- WHAT YOU SHOULD DO -
Beginning at the line that contains "You are a GUI", repeat each line exactly through the last one of the records below, and leave out the pictures.
────────
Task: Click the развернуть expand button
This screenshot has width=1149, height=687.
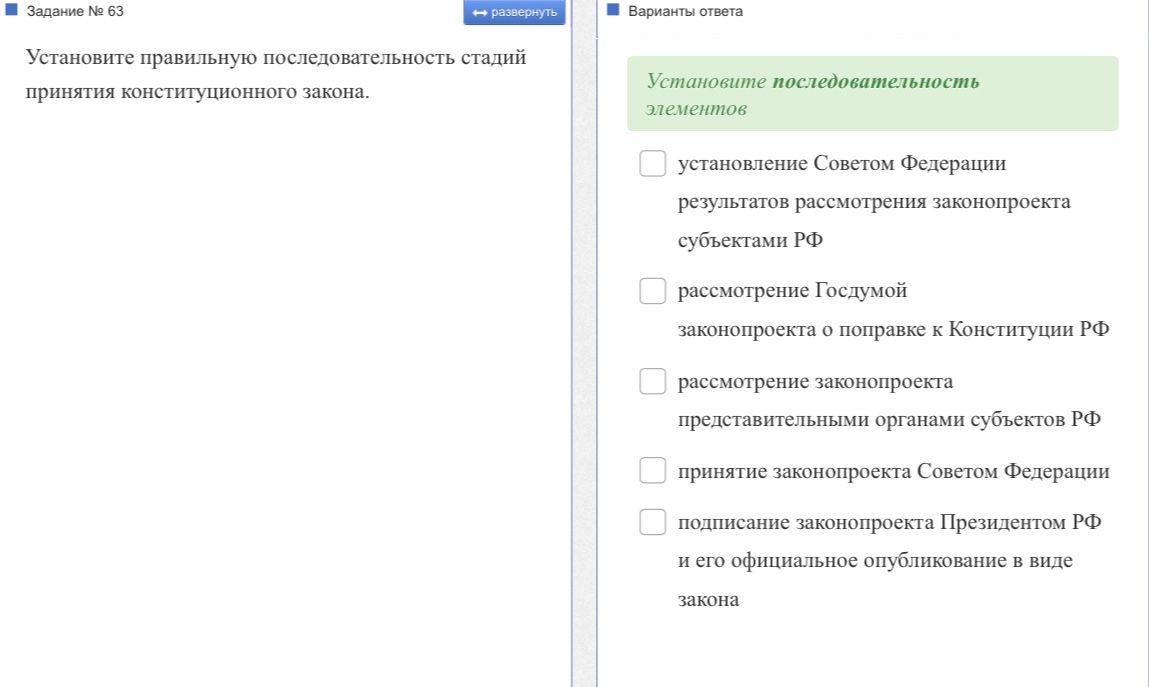Action: point(514,12)
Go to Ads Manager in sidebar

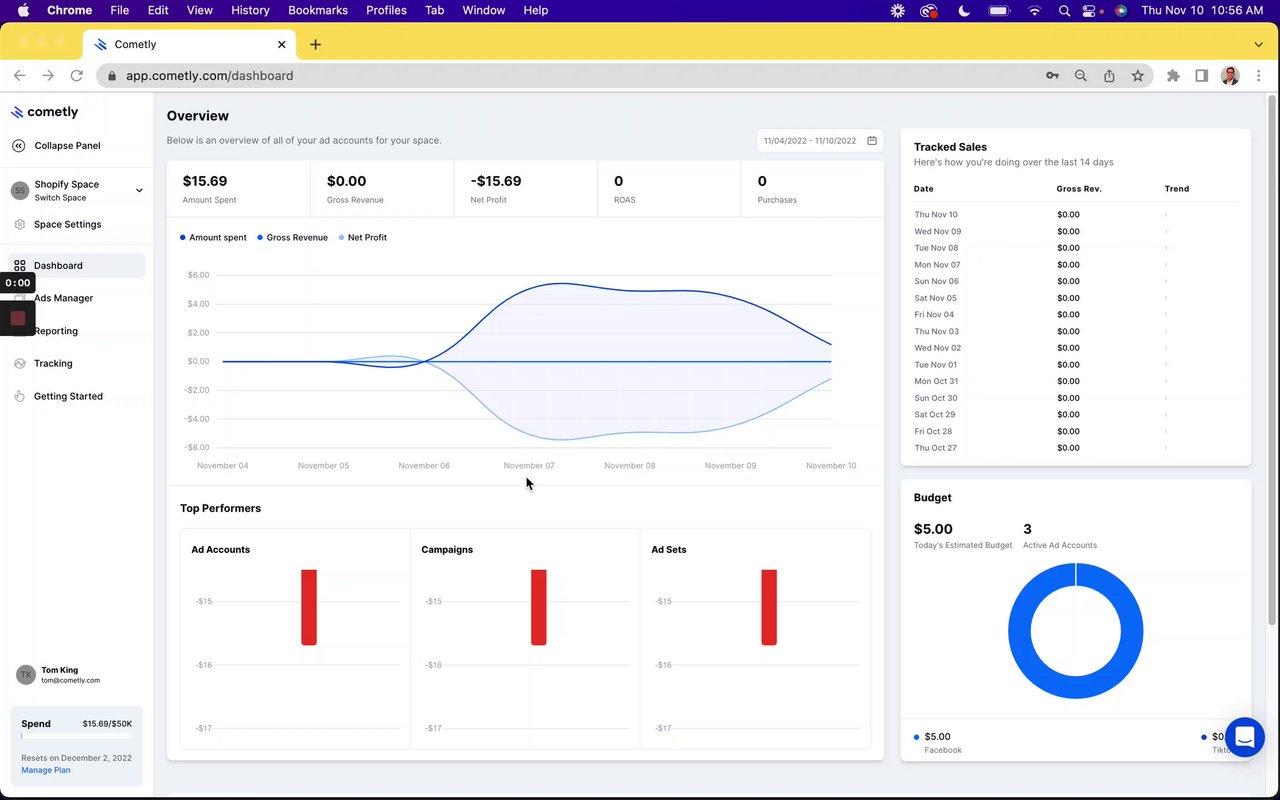click(63, 299)
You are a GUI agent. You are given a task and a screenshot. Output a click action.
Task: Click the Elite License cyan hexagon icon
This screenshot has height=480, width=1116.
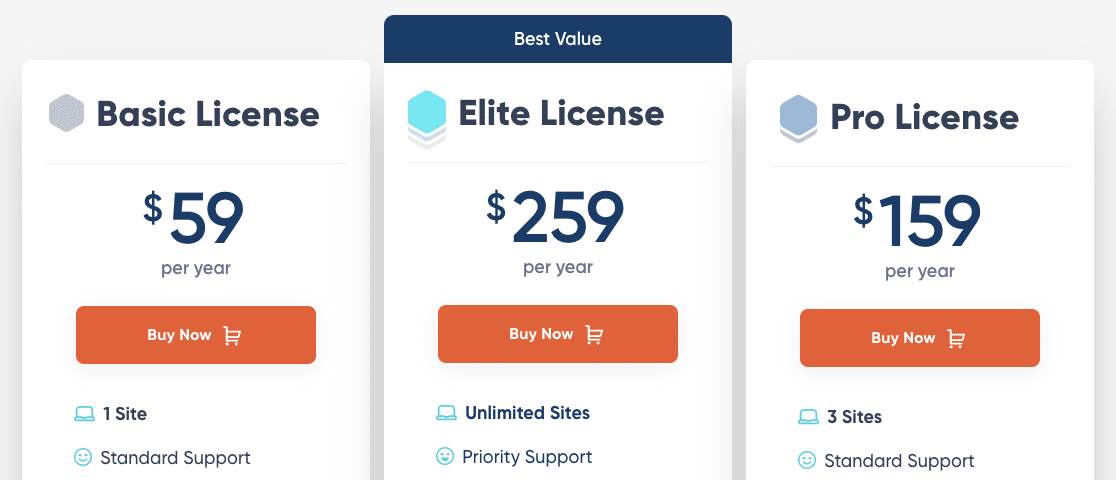(427, 119)
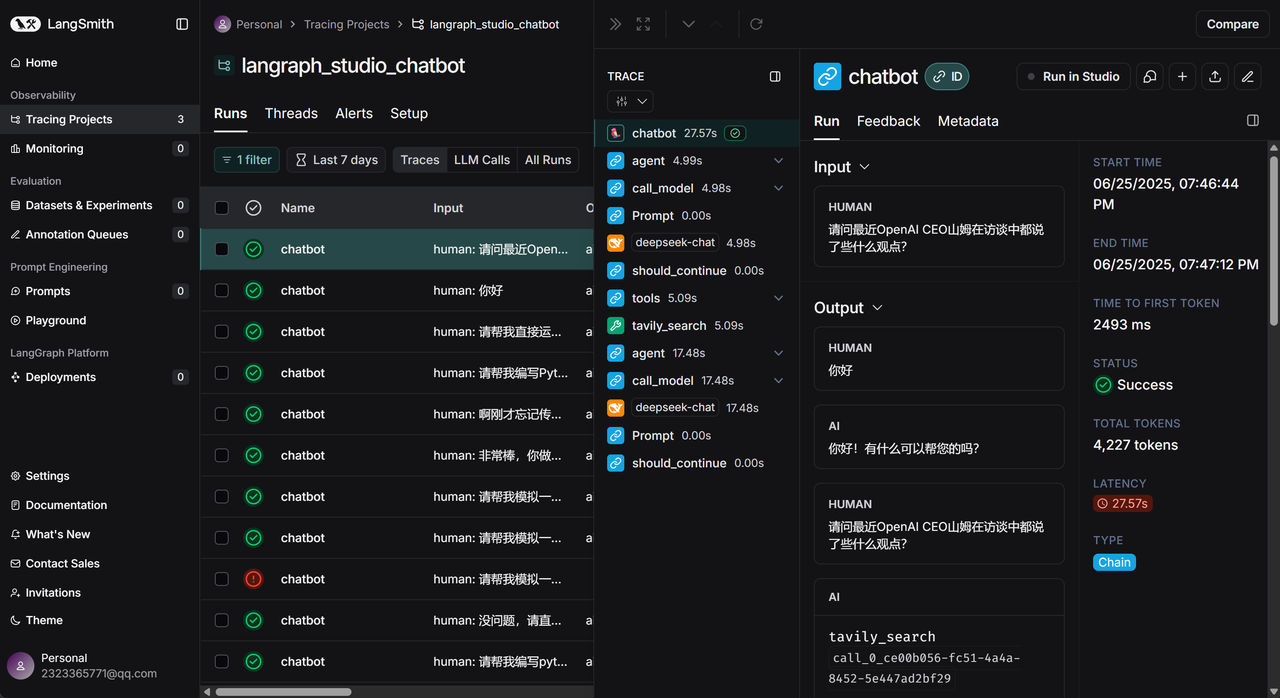Toggle the TRACE panel layout icon
Viewport: 1280px width, 698px height.
coord(775,76)
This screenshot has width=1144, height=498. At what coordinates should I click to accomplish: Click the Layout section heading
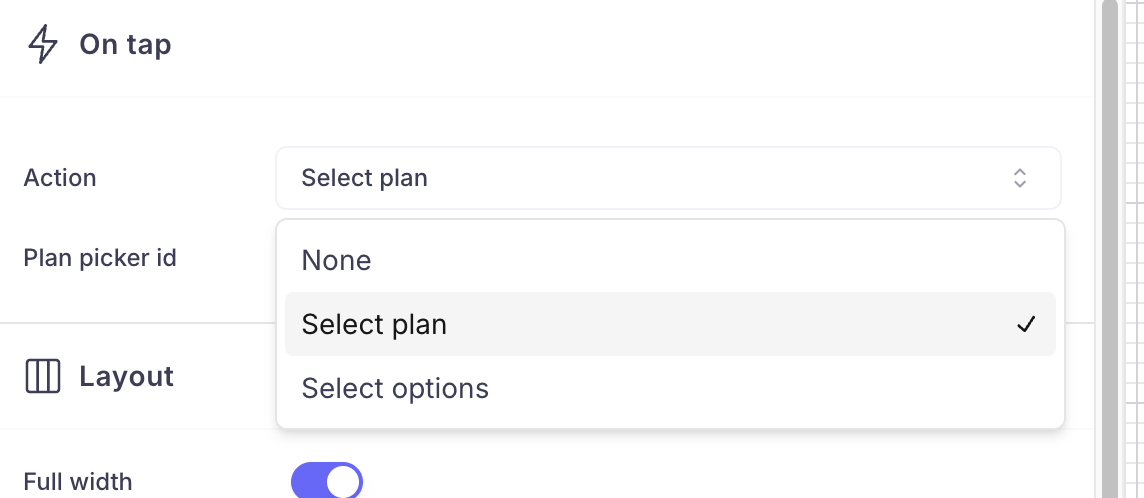tap(126, 377)
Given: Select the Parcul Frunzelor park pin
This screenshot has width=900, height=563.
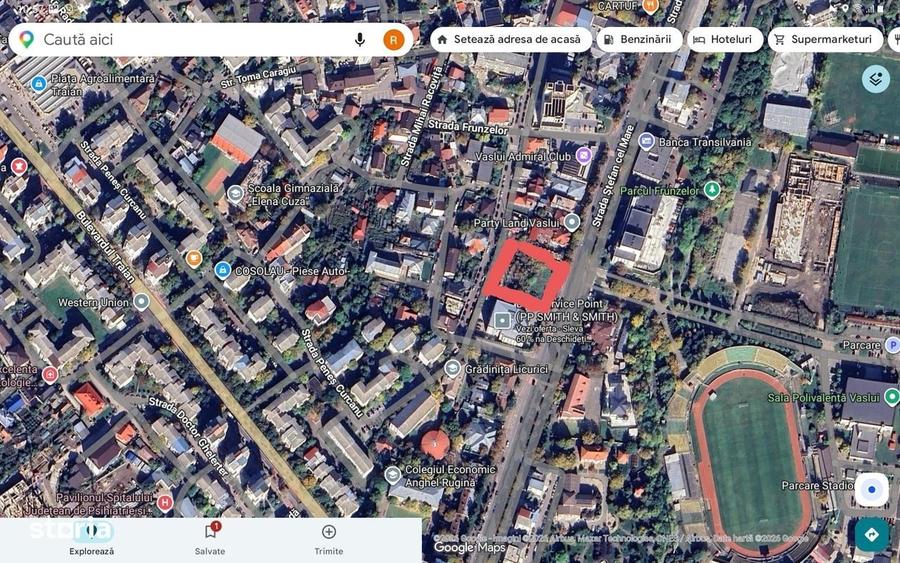Looking at the screenshot, I should (x=712, y=189).
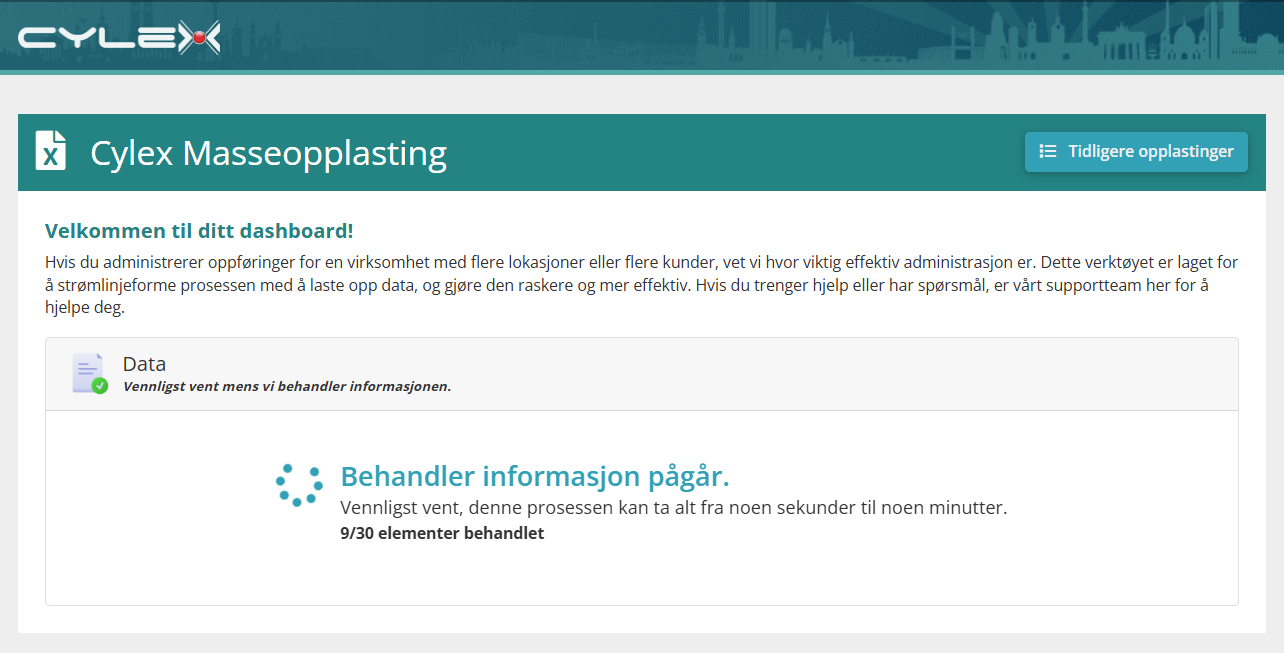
────────
- RESPONSE AREA -
You are a GUI agent. You are given a task and a screenshot. Output a click action.
Task: Click the Elite License cyan hexagon icon
This screenshot has height=480, width=1116.
(427, 119)
Toggle the TRACE panel layout icon
Viewport: 1280px width, 698px height.
coord(775,76)
This screenshot has width=1144, height=498. At what coordinates should I click to accomplish: Click the Layout section heading
tap(126, 377)
Given: Select the Parcul Frunzelor park pin
This screenshot has width=900, height=563.
Looking at the screenshot, I should (x=712, y=189).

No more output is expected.